• L'agroalimentaire, source mondiale de trafics

    De plus en plus souvent commis par des mafias organisées, les délits se multiplient mais restent peu sanctionnés

     

     

    Provoquer une prise de conscience, sensibiliser les unités de police, améliorer les outils de détection pour mieux contrôler ce qui arrive dans l'assiette du consommateur : tels sont les principaux objectifs du séminaire européen relatif à la lutte contre les trafics agroalimentaires, qui se tient à Paris du mercredi 6 au vendredi 8 octobre.

    Ce trafic mondial, où se mêlent farines animales, contrefaçon d'aliments de luxe, commercialisation de mozzarella à la dioxine et de viande aviaire interdite, semble se développer à la faveur de deux éléments : la libre circulation des hommes et des marchandises et la crise économique qui frappe la planète.
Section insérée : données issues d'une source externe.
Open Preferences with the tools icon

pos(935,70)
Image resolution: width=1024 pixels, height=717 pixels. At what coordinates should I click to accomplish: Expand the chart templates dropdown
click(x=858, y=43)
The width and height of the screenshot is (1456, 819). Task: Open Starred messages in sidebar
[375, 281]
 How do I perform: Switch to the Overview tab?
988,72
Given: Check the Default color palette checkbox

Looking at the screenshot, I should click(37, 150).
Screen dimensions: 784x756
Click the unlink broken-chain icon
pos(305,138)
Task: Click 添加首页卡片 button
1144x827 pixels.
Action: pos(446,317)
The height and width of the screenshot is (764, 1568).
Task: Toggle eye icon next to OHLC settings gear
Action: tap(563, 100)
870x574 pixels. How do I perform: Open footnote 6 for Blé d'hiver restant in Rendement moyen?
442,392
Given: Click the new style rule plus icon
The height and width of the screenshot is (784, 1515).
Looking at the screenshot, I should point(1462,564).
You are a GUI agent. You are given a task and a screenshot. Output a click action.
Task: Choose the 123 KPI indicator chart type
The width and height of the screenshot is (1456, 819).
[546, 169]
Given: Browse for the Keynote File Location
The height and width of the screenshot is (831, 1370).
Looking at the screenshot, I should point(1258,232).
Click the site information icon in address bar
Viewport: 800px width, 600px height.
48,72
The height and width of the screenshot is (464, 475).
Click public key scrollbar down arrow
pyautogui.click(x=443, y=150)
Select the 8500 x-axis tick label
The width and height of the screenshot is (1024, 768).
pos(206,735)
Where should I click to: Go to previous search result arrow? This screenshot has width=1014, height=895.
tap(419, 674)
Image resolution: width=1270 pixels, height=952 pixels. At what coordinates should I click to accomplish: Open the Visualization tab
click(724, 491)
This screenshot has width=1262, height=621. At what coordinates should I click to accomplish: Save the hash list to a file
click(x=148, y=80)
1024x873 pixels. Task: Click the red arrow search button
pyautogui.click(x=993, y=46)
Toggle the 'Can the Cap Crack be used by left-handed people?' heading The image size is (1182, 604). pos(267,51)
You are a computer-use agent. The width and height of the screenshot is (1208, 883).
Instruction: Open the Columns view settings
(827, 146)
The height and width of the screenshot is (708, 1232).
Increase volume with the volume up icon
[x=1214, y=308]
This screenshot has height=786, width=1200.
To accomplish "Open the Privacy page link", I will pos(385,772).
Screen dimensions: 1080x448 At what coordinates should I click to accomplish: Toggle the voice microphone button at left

    Organisée par l'Office central de lutte contre les atteintes à l'environnement et à la santé publique (Oclaeps), cette rencontre est la première du genre. Elle rassemble les délégations des forces de police et de gendarmerie de vingt-deux Etats de l'Union européenne, les représentants de 14 pays tiers ainsi que ceux, pour la France, du monde industriel et des ministères et administrations concernées.

    L'enjeu est d'importance. On estime que le marché mondial de l'alimentation génère chaque année un chiffre d'affaires évalué à 4 milliards de dollars (2,9 milliards d'euros). Une poule aux oeufs d'or pour les trafiquants qui savent que cette activité lucrative et difficile à détecter reste le plus souvent dépourvue de sanctions.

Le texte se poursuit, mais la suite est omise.